In 1947, Rosella Hightower accepted an invitation from Cuevas to join his new ballet company. The presence there of choreographer Bronislava Nijinska was one of the major factors in Hightower's decision. Nijinska choreographed for Hightower the "glitteringly virtuosic" Rondo Capriccioso. In addition to classic dances, Hightower's performances included Piège de Lumière by John Taras, the troupe's choreographer and balletmaster, in which she danced the role of a butterfly in a tropical forest who enchants a group of escaped convicts.

A 1953 costume party in Biarritz featured 2,000 guests, of 4,000 invitees, who wore 18th-century costumes. Cuevas, dressed in gold lamé and a headdress with towering ostrich plumes, came dressed as the "King of Nature."

On 30 March 1958, at age 72, Cuevas faced off against the 52-year-old retired ballet master and choreographer Serge Lifar in a duel in France. The duel was precipitated by an argument over changes to Black and White (Suite en Blanc), a ballet by Lifar that was being presented by the Cuevas ballet company. Lifar had his face slapped in public after insisting that he retained the rights to Black and White. Lifar sent his seconds to Cuevas who refused to extend an apology and chose to duel with swords. As duels had been "technically outlawed" in the 17th century, the time and location of the duel were not disclosed to the public. The duel was conducted in front of 50 newspaper photographers and ended with the two combatants in tears and embraces in what The New York Times called "what may well have been the most delicate encounter in the history of French dueling", with the sole injury being a cut on Lifar's right forearm in the seventh minute. Jean-Marie Le Pen was Cuevas's second.
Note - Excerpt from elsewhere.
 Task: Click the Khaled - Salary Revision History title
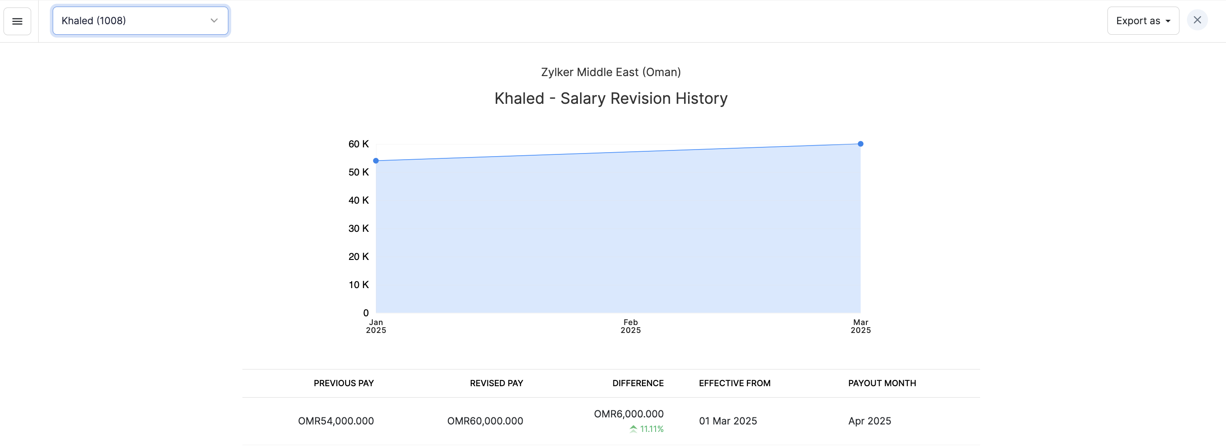click(x=611, y=98)
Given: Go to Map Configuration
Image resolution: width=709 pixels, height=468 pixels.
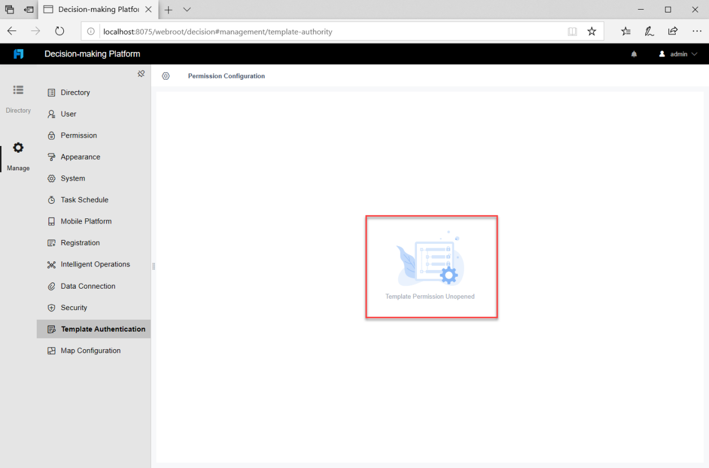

The final success of his career was a production of The Sleeping Beauty that debuted in Paris in October 1960 and was well received by critics. His doctors allowed him to attend the ballet's premiere, with Cuevas noting that "if I am going to die, I will die backstage." He was rolled onto the stage in a wheelchair after the performance to a standing ovation from the audience.

George de Cuevas died at age 75 on 22 February 1961, at his villa, Les Délices, in Cannes. His troupe was to have opened Sleeping Beauty in Cannes the night after Cuevas died, and it canceled the performance in his memory.